Diterbitkan 20 Jun 2018

Pencarian dan upaya evakuasi buaya muara di Dermaga Sunda Pondok Dayung, Jakarta Utara terus dilakukan. Pada hari ini, Rabu tanggal 20 Juni 2018 kegiatan patroli dilakukan dalam upaya pencarian buaya muara. Pada pagi hari, kegiatan patroli dilakukan pada lokasi sekitar pemunculan buaya pertama kali yang terekam oleh personil TNI Angkatan Laut di Dermaga Sunda Kelapa. Kemudian, siang harinya dilanjutkan kegiatan patroli menyusuri dengan menggunakan speedboat dari Dermaga Sunda Pondok Dayung menuju ke Muara Angke. Sore harinya dilanjutkan dengan pemantauan pada lokasi tempat pemasangan perangkap.
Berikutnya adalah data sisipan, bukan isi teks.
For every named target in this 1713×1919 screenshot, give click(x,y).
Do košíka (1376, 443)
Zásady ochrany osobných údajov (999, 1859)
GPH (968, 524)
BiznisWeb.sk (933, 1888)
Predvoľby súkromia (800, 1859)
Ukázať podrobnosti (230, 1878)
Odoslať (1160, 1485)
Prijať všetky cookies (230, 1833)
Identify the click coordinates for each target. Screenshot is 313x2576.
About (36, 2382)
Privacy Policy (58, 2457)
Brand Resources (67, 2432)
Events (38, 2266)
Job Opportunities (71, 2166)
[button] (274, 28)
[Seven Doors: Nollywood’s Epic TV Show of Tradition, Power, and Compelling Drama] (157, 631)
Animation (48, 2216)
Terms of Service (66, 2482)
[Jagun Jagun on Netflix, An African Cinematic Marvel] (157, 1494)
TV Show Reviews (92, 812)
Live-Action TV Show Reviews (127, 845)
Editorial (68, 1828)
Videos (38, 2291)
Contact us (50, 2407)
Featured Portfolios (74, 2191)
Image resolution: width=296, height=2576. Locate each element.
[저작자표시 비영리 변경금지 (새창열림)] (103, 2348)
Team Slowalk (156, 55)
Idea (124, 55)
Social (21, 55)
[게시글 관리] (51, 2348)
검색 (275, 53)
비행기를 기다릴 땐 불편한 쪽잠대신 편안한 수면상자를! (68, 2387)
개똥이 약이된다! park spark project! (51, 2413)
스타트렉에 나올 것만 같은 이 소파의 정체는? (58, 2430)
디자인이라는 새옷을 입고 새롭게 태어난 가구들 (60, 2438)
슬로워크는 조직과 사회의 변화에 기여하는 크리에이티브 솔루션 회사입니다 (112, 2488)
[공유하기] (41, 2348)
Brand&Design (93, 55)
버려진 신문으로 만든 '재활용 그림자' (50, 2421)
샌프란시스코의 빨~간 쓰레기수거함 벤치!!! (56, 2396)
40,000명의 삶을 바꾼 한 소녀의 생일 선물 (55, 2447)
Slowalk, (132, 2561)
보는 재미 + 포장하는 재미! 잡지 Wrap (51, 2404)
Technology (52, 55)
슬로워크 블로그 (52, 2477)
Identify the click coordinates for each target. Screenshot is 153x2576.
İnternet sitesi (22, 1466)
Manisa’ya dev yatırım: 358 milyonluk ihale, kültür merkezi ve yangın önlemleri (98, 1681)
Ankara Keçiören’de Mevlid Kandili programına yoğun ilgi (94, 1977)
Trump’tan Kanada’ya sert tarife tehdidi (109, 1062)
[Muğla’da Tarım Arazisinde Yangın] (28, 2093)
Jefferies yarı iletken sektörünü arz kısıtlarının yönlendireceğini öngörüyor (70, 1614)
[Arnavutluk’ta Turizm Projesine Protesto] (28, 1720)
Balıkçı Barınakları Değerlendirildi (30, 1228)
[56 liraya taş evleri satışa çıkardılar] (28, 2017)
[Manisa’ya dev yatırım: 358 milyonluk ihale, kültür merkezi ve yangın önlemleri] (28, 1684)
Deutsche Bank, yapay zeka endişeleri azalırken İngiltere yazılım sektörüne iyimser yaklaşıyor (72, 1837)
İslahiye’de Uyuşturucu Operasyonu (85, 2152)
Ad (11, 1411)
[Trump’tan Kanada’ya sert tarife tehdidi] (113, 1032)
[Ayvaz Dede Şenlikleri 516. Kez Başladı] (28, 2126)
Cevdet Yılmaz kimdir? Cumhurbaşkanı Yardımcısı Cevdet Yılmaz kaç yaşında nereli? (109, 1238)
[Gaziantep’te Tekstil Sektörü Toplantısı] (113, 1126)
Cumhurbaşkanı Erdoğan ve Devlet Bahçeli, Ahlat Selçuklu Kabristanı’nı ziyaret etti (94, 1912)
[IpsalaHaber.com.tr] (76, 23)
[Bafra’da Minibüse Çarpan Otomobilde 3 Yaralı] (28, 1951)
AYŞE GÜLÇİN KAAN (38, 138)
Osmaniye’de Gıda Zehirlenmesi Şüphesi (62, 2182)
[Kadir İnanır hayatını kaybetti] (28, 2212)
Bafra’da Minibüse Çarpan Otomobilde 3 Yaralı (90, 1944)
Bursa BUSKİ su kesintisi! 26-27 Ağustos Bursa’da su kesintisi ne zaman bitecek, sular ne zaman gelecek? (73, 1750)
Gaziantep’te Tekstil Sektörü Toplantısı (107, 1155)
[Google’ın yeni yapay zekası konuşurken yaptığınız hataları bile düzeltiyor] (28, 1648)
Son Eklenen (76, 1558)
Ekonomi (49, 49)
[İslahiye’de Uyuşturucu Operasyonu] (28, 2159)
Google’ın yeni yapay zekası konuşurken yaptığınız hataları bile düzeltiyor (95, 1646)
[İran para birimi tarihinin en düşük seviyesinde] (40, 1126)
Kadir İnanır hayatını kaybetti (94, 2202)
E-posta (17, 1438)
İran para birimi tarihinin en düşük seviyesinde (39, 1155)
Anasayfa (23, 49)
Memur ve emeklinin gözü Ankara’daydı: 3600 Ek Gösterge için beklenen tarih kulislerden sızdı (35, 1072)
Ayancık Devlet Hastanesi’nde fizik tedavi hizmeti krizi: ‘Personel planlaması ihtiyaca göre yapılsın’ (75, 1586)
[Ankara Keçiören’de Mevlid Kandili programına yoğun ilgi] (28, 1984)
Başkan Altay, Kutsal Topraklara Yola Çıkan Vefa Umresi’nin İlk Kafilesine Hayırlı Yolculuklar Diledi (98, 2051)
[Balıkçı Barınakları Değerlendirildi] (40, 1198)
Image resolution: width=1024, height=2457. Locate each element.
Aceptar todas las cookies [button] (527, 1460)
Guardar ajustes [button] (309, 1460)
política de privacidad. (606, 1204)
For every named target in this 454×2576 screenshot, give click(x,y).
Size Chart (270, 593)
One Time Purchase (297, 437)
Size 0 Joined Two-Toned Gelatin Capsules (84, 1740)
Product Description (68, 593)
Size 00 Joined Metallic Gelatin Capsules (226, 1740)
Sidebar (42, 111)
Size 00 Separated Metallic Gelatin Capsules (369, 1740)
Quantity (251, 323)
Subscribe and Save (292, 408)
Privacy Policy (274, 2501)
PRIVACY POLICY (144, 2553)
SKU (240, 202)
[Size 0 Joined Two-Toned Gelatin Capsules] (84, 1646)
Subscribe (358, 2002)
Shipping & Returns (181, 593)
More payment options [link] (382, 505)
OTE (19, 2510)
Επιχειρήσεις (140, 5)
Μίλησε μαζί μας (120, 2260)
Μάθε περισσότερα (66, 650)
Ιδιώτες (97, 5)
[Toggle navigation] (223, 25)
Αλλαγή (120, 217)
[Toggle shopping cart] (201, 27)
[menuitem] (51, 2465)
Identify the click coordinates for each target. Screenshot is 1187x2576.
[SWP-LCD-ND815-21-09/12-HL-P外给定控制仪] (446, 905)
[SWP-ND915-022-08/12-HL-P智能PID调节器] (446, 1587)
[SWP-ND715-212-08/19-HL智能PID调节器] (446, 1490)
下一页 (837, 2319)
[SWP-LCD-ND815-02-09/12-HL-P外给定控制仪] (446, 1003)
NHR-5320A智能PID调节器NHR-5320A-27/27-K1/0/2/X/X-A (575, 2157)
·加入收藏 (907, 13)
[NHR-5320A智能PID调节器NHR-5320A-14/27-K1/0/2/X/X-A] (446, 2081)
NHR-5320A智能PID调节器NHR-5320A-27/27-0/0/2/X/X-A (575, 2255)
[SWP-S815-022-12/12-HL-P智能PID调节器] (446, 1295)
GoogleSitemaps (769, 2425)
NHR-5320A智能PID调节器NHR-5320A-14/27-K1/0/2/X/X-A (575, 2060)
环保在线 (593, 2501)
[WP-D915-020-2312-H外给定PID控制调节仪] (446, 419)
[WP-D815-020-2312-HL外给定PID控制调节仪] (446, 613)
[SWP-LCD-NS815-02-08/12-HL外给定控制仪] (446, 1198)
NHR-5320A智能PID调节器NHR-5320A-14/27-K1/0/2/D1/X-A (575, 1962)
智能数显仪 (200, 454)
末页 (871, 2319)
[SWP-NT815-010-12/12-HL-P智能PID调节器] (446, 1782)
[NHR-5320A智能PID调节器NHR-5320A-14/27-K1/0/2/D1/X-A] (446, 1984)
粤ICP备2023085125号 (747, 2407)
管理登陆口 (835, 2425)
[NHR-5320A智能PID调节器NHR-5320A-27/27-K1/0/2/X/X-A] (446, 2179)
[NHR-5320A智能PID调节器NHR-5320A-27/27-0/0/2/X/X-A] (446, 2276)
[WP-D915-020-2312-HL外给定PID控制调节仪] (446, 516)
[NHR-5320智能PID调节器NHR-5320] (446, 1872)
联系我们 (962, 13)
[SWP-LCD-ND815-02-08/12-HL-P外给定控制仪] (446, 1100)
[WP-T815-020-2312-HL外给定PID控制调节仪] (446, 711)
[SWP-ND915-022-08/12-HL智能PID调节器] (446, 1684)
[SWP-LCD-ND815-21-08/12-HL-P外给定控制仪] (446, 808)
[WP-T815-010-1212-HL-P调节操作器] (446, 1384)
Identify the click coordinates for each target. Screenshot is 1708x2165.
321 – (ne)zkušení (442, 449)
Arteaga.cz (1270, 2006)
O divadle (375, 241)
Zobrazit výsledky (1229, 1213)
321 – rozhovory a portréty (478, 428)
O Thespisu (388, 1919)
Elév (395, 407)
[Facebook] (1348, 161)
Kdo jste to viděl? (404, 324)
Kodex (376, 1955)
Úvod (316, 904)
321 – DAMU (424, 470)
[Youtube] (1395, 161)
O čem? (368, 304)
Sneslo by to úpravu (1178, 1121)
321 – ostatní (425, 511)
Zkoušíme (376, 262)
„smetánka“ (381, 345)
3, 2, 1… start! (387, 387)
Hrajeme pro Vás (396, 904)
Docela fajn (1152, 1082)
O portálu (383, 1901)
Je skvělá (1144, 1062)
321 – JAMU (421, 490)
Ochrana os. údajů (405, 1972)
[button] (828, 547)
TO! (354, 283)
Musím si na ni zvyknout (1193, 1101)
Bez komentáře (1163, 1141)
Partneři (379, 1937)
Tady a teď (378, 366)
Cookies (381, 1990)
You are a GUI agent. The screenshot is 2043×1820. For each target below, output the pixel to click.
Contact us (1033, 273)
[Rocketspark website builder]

Pada kesempatan tersebut, Direktur Konservasi Keanekaragaman Hayati (Ibu Indra Eksploitasi) turut serta meninjau lokasi pemasangan perangkap.


Kegiatan patroli hari ini dari pihak Balai KSDA Jakarta langsung dipimpin oleh Komandan Tim Evakuasi Seksi Konservasi Wilayah III dan ditemani anggota tim evakuasi terdiri dari Prion Sinurat, Rizki Prima S. Hut, Nasum, dan Ismet. Nasum Ucup menyampaikan bahwa pada saat patroli kemarin sekitar pukul 17.30 buaya tersebut muncul sebanyak 2 ekor.

Menteri Lingkungan Hidup dan Kehutanan (Ibu Siti Nurbaya) dalam pernyataan pers (17/6) menyampaikan bahwa hewan tersebut jangan ditembak dan disiapkan langkah evakuasi segera agar tidak mengancam keselamatan masyarakat sekitar. “Kami sudah meminta kepada pihak Lantamal untuk tidak menembak dengan senjata api satwa tersebut, kata Siti Nurbaya. Proses evakuasi yang dilakukan oleh Balai KSDA Jakarta merupakan tindak lanjut dari upaya penangkapan buaya dengan menggunakan senjata api.

Semoga proses pencarian dan evakuasi buaya ini segera berakhir.